■ What the task requires: Nothing below is to be printed except the lines between the line holding "David Valero puede" and the line holding "Find A Surgeon (1033, 29)", inclusive, each exactly as it appears.

# # # #

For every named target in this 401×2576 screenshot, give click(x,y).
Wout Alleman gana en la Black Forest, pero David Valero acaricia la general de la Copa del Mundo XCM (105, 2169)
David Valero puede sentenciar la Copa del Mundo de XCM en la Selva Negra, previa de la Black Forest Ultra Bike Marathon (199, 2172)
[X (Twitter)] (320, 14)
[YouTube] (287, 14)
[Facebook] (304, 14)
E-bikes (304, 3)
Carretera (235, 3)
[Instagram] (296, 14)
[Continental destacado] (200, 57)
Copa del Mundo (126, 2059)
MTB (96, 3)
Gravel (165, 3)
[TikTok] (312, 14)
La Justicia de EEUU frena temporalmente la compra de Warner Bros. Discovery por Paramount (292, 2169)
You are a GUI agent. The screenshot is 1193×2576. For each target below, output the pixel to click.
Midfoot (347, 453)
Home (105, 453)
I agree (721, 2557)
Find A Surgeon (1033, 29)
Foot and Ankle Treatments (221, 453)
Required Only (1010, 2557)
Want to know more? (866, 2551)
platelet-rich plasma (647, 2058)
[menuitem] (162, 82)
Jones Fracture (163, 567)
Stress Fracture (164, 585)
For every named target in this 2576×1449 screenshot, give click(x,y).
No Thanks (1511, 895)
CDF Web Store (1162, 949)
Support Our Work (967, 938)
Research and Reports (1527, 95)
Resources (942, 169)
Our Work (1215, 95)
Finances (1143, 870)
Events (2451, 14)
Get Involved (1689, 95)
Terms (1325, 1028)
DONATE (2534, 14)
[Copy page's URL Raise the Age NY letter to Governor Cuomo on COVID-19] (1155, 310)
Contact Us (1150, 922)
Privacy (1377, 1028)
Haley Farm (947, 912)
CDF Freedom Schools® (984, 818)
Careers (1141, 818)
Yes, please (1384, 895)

# # # #

■ Written solution:
David Valero puede sentenciar la Copa del Mundo de XCM en la Selva Negra, previa de la Black Forest Ultra Bike Marathon (199, 2172)
[X (Twitter)] (320, 14)
[YouTube] (287, 14)
[Facebook] (304, 14)
E-bikes (304, 3)
Carretera (235, 3)
[Instagram] (296, 14)
[Continental destacado] (200, 57)
Copa del Mundo (126, 2059)
MTB (96, 3)
Gravel (165, 3)
[TikTok] (312, 14)
La Justicia de EEUU frena temporalmente la compra de Warner Bros. Discovery por Paramount (292, 2169)
You are a GUI agent. The screenshot is 1193×2576. For each target below, output the pixel to click.
Midfoot (347, 453)
Home (105, 453)
I agree (721, 2557)
Find A Surgeon (1033, 29)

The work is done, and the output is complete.